§ Supplied passage:
%%
Historically, September is the worst month for US and global equities. September (and October) is replete with market corrections, even some crashes. Since 1928, the average September return for the S&P500 is roughly -1%, which is remarkable given that the average annual return for US equities is firmly positive over the past 97 years.
Those simple statistics have a way of focusing minds on what could go wrong, particularly after the stellar performance of global equities over the past 18 months.
Yet despite the historic perils of September investing, prevailing market prices do not reveal much investor angst today. Anecdotally, investment banks and financial journalists are reporting renewed interest in hedging downside market risk. Yet broad measures of options market volatility remain subdued. For weeks, bond and currency markets have traded listlessly.
Perhaps the end of summer holidays will spark more activity, even a correction. Yet the absence of compelling investment alternatives to equities remains a key reason for calm market conditions. Shifts in growth or inflation expectations, which in any event have been small, only induce rotation and counter rotation within equity markets, not shifts out of them. Investors remain fixated on whether to hold growth or value stocks, cyclicals or defensives, developed or emerging markets. But their overall appetite for stock holdings remains largely unchanged. Equities are the only game in town when bonds offer punk returns.
%%
§ What you need to do:
1. Reproduce word for word the portion of the September markets passage from "Historically, September is" up to and including "past 97 years.".
2. Decide whether each statement below agrees with the September markets passage. Answer yes or no for each, quoting the words of the passage that settle it.
(a) Since 1928, the S&P500 has averaged a September return of roughly -1%.
(b) Broad measures of options market volatility have risen sharply.
(c) Shifts in growth or inflation expectations lead investors to move out of equity markets.
3. Translate this sentence from the September markets passage into Spanish: "For weeks, bond and currency markets have traded listlessly."

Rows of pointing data
%%
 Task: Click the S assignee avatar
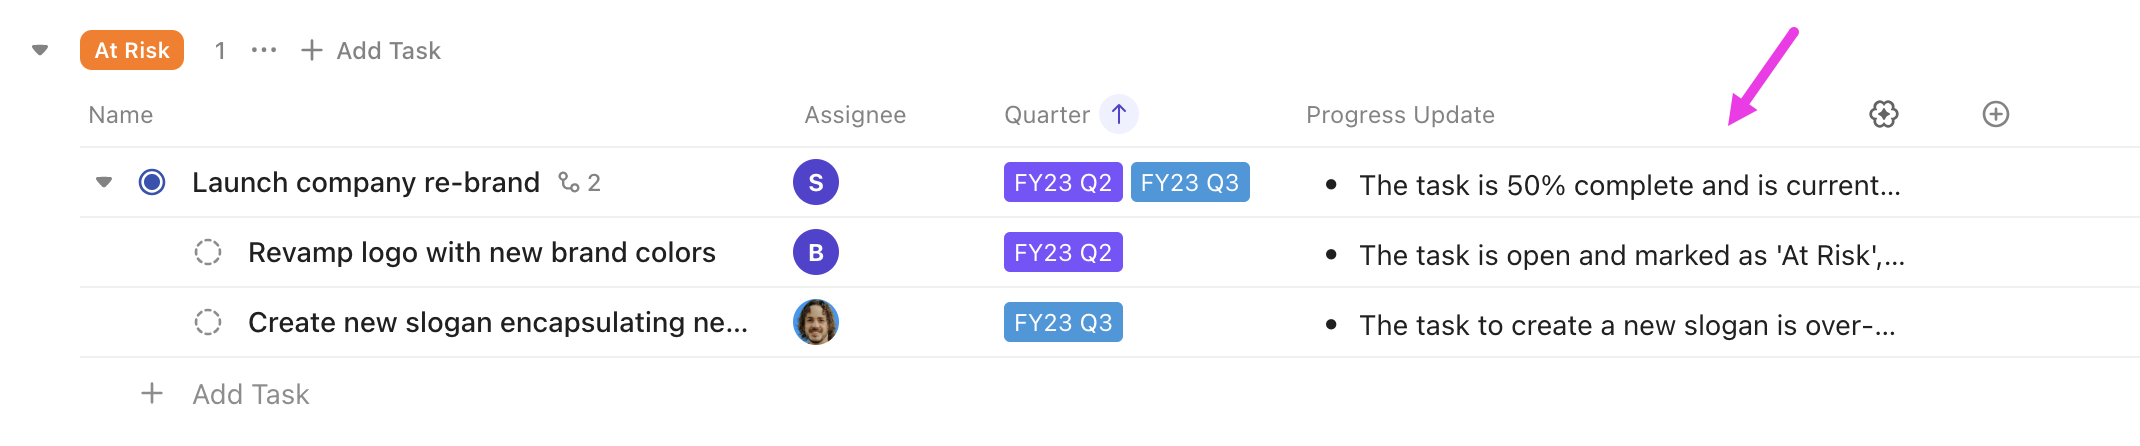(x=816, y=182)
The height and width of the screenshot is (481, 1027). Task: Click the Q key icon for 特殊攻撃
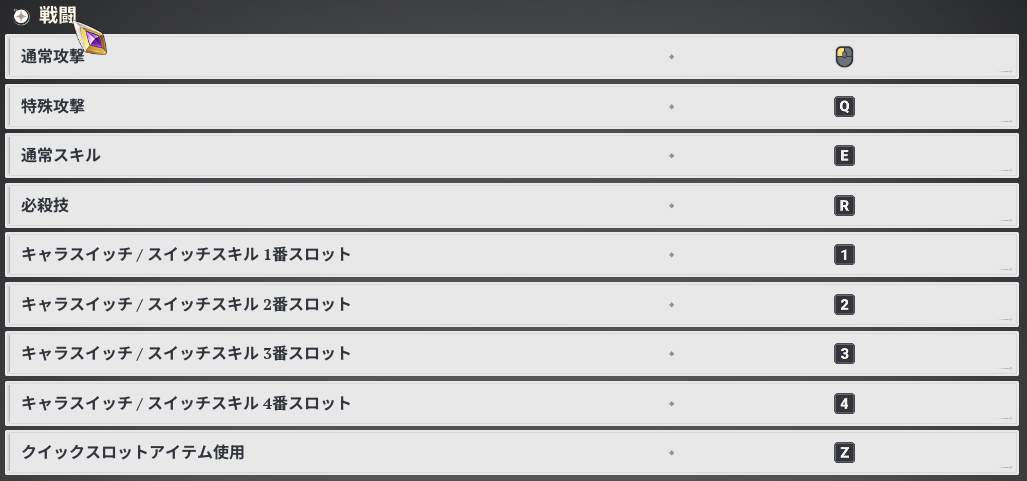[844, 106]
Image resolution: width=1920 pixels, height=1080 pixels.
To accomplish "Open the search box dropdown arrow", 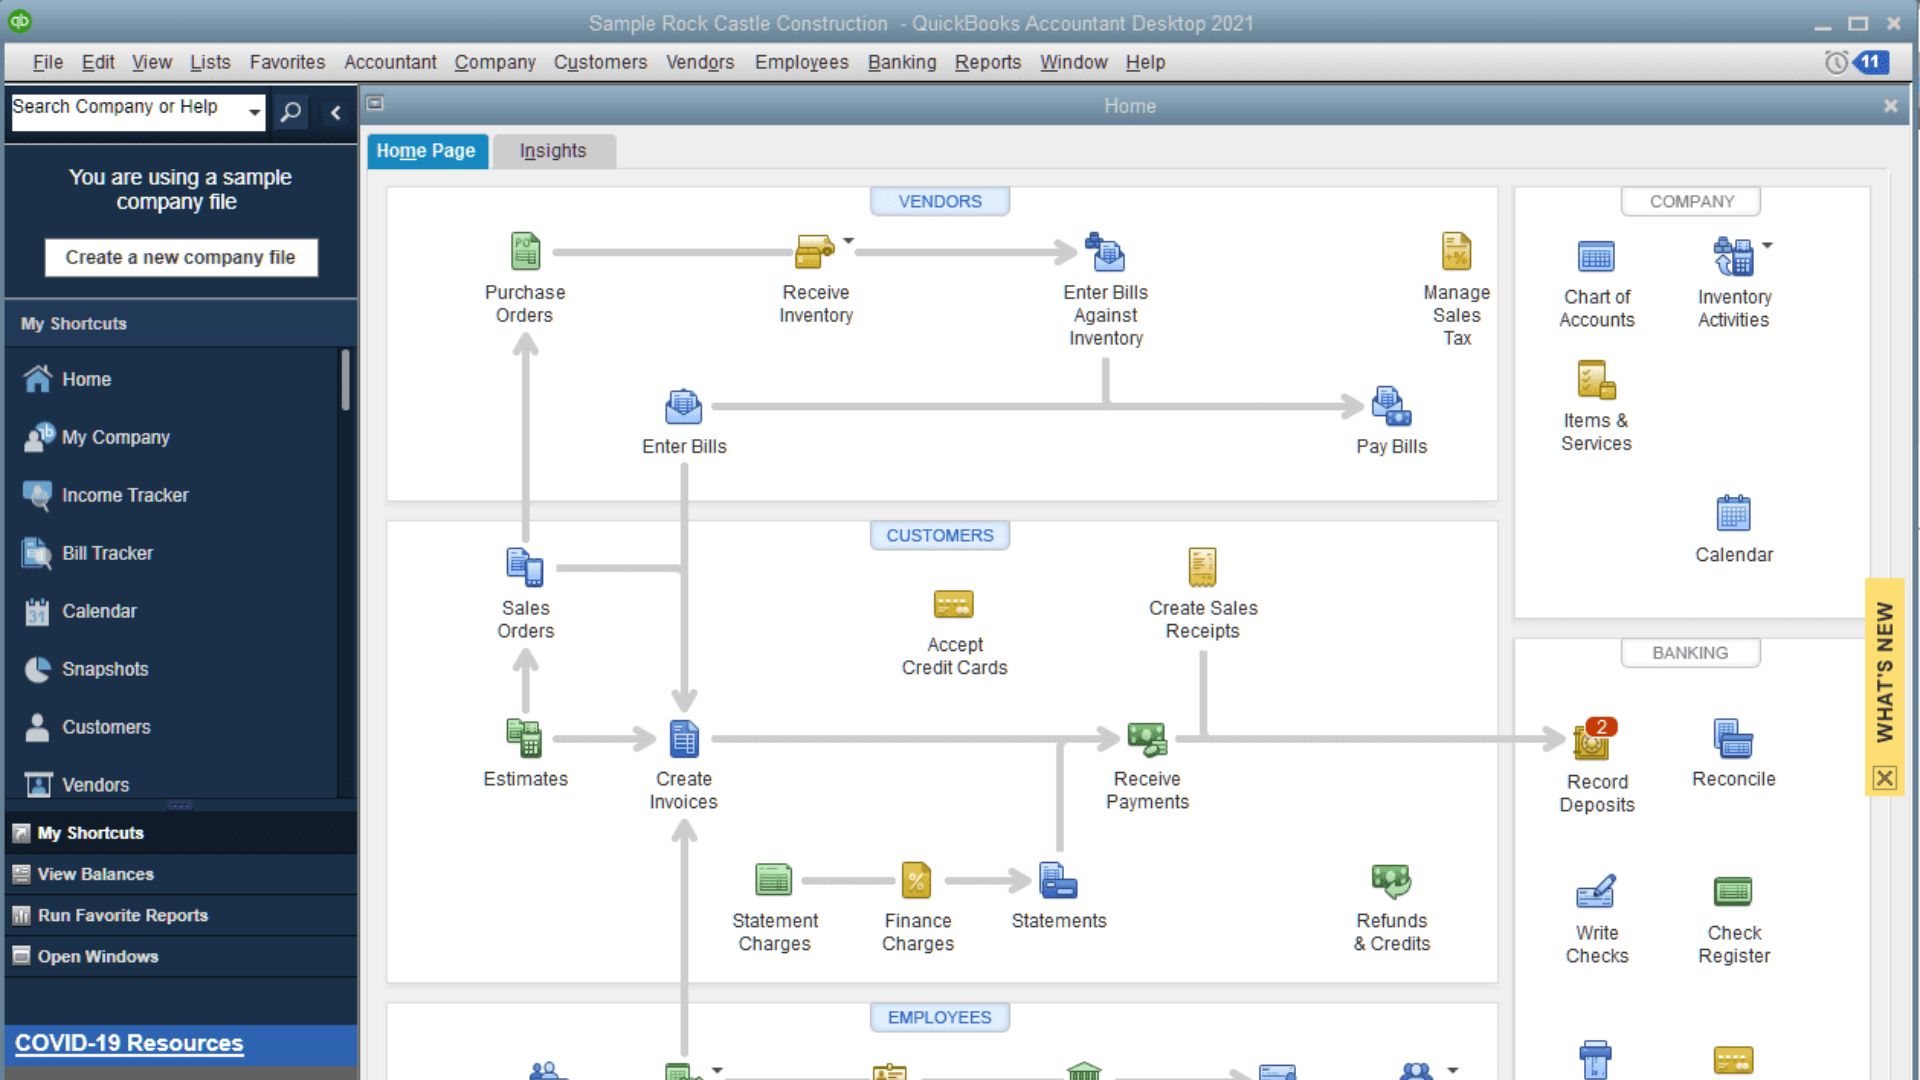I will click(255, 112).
%%
§ Solutions to each task:
1.
Historically, September is the worst month for US and global equities. September (and October) is replete with market corrections, even some crashes. Since 1928, the average September return for the S&P500 is roughly -1%, which is remarkable given that the average annual return for US equities is firmly positive over the past 97 years.

2.
(a) Yes: "Since 1928, the average September return for the S&P500 is roughly -1%"
(b) No: "Yet broad measures of options market volatility remain subdued."
(c) No: "only induce rotation and counter rotation within equity markets, not shifts out of them."

3. Desde hace semanas, los mercados de bonos y de divisas han operado con apatía.